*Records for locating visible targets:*
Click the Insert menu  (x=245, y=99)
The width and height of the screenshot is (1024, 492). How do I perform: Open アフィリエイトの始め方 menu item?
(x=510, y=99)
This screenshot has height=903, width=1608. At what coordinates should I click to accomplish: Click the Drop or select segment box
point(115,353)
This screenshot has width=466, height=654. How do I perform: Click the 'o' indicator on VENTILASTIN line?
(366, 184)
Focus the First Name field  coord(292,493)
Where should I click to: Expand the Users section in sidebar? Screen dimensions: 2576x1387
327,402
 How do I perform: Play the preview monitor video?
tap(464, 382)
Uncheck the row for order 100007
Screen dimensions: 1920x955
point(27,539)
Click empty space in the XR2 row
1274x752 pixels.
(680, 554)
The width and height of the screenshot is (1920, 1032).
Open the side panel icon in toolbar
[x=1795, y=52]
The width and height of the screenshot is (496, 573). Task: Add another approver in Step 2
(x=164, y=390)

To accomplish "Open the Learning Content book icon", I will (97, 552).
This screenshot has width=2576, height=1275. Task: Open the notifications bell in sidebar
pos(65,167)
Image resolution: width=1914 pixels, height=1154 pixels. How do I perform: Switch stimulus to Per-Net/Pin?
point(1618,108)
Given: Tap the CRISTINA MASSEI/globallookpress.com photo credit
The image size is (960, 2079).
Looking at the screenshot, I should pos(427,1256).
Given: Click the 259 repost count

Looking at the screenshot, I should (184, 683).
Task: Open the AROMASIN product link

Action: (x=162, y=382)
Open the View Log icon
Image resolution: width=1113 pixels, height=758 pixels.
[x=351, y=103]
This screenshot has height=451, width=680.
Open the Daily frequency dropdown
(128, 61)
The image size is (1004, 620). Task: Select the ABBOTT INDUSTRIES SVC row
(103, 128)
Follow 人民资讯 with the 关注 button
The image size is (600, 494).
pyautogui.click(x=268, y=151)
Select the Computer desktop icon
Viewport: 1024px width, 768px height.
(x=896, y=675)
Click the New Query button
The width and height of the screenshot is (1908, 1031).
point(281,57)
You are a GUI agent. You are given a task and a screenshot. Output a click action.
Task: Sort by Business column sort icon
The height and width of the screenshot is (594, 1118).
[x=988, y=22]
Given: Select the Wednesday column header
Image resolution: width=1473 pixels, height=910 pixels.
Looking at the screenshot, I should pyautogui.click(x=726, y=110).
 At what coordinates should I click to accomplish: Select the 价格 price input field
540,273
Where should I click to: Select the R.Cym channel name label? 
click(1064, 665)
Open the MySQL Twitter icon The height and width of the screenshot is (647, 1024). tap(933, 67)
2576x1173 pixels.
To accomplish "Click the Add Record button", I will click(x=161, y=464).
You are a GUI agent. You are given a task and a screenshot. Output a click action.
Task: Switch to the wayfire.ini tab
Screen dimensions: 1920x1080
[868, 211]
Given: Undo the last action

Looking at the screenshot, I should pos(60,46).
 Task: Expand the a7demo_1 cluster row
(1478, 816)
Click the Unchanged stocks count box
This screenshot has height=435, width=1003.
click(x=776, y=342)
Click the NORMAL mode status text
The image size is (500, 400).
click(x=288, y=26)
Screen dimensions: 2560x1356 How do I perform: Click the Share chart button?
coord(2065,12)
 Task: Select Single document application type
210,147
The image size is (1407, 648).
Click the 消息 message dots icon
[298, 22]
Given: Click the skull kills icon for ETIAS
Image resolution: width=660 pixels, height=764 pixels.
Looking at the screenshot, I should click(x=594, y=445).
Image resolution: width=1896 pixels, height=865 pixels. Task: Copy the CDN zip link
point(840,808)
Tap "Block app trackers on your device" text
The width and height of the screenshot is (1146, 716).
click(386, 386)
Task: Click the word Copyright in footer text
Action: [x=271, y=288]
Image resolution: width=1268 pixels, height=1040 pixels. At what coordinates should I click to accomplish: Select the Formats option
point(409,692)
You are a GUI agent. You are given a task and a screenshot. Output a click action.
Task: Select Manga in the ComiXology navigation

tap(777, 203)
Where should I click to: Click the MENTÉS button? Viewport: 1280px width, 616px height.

*Exercise details:* Swap "Screen dimensions" for "Display size" everywhere it occurs in the records above, and reproduce all the records with nothing else altered.

*Written response:*
Click the Insert menu  (x=245, y=99)
The width and height of the screenshot is (1024, 492). How do I perform: Open アフィリエイトの始め方 menu item?
(x=510, y=99)
This screenshot has height=903, width=1608. At what coordinates should I click to accomplish: Click the Drop or select segment box
point(115,353)
This screenshot has width=466, height=654. How do I perform: Click the 'o' indicator on VENTILASTIN line?
(366, 184)
Focus the First Name field  coord(292,493)
Where should I click to: Expand the Users section in sidebar? Display size: 2576x1387
327,402
 How do I perform: Play the preview monitor video?
tap(464, 382)
Uncheck the row for order 100007
Display size: 1920x955
point(27,539)
Click empty space in the XR2 row
1274x752 pixels.
(680, 554)
The width and height of the screenshot is (1920, 1032).
Open the side panel icon in toolbar
[x=1795, y=52]
The width and height of the screenshot is (496, 573). Task: Add another approver in Step 2
(x=164, y=390)

To accomplish "Open the Learning Content book icon", I will (97, 552).
This screenshot has width=2576, height=1275. Task: Open the notifications bell in sidebar
pos(65,167)
Image resolution: width=1914 pixels, height=1154 pixels. How do I perform: Switch stimulus to Per-Net/Pin?
point(1618,108)
Given: Tap the CRISTINA MASSEI/globallookpress.com photo credit
The image size is (960, 2079).
Looking at the screenshot, I should pos(427,1256).
Given: Click the 259 repost count

Looking at the screenshot, I should (184, 683).
Task: Open the AROMASIN product link

Action: (x=162, y=382)
Open the View Log icon
Image resolution: width=1113 pixels, height=758 pixels.
[x=351, y=103]
This screenshot has height=451, width=680.
Open the Daily frequency dropdown
(128, 61)
The image size is (1004, 620). Task: Select the ABBOTT INDUSTRIES SVC row
(103, 128)
Follow 人民资讯 with the 关注 button
The image size is (600, 494).
pyautogui.click(x=268, y=151)
Select the Computer desktop icon
Viewport: 1024px width, 768px height.
(x=896, y=675)
Click the New Query button
The width and height of the screenshot is (1908, 1031).
point(281,57)
You are a GUI agent. You are given a task and a screenshot. Output a click action.
Task: Sort by Business column sort icon
The height and width of the screenshot is (594, 1118).
[x=988, y=22]
Given: Select the Wednesday column header
Image resolution: width=1473 pixels, height=910 pixels.
Looking at the screenshot, I should pyautogui.click(x=726, y=110).
 At what coordinates should I click to accomplish: Select the 价格 price input field
540,273
Where should I click to: Select the R.Cym channel name label? 
click(1064, 665)
Open the MySQL Twitter icon The height and width of the screenshot is (647, 1024). tap(933, 67)
2576x1173 pixels.
To accomplish "Click the Add Record button", I will click(x=161, y=464).
You are a GUI agent. You are given a task and a screenshot. Output a click action.
Task: Switch to the wayfire.ini tab
Display size: 1920x1080
[868, 211]
Given: Undo the last action

Looking at the screenshot, I should pos(60,46).
 Task: Expand the a7demo_1 cluster row
(1478, 816)
Click the Unchanged stocks count box
This screenshot has height=435, width=1003.
click(x=776, y=342)
Click the NORMAL mode status text
The image size is (500, 400).
click(x=288, y=26)
Display size: 2560x1356 How do I perform: Click the Share chart button?
coord(2065,12)
 Task: Select Single document application type
210,147
The image size is (1407, 648).
Click the 消息 message dots icon
[298, 22]
Given: Click the skull kills icon for ETIAS
Image resolution: width=660 pixels, height=764 pixels.
Looking at the screenshot, I should click(x=594, y=445).
Image resolution: width=1896 pixels, height=865 pixels. Task: Copy the CDN zip link
point(840,808)
Tap "Block app trackers on your device" text
The width and height of the screenshot is (1146, 716).
click(386, 386)
Task: Click the word Copyright in footer text
Action: [x=271, y=288]
Image resolution: width=1268 pixels, height=1040 pixels. At what coordinates should I click to accomplish: Select the Formats option
point(409,692)
You are a GUI agent. You are given a task and a screenshot. Output a click action.
Task: Select Manga in the ComiXology navigation

tap(777, 203)
Where should I click to: Click the MENTÉS button? Viewport: 1280px width, 616px height.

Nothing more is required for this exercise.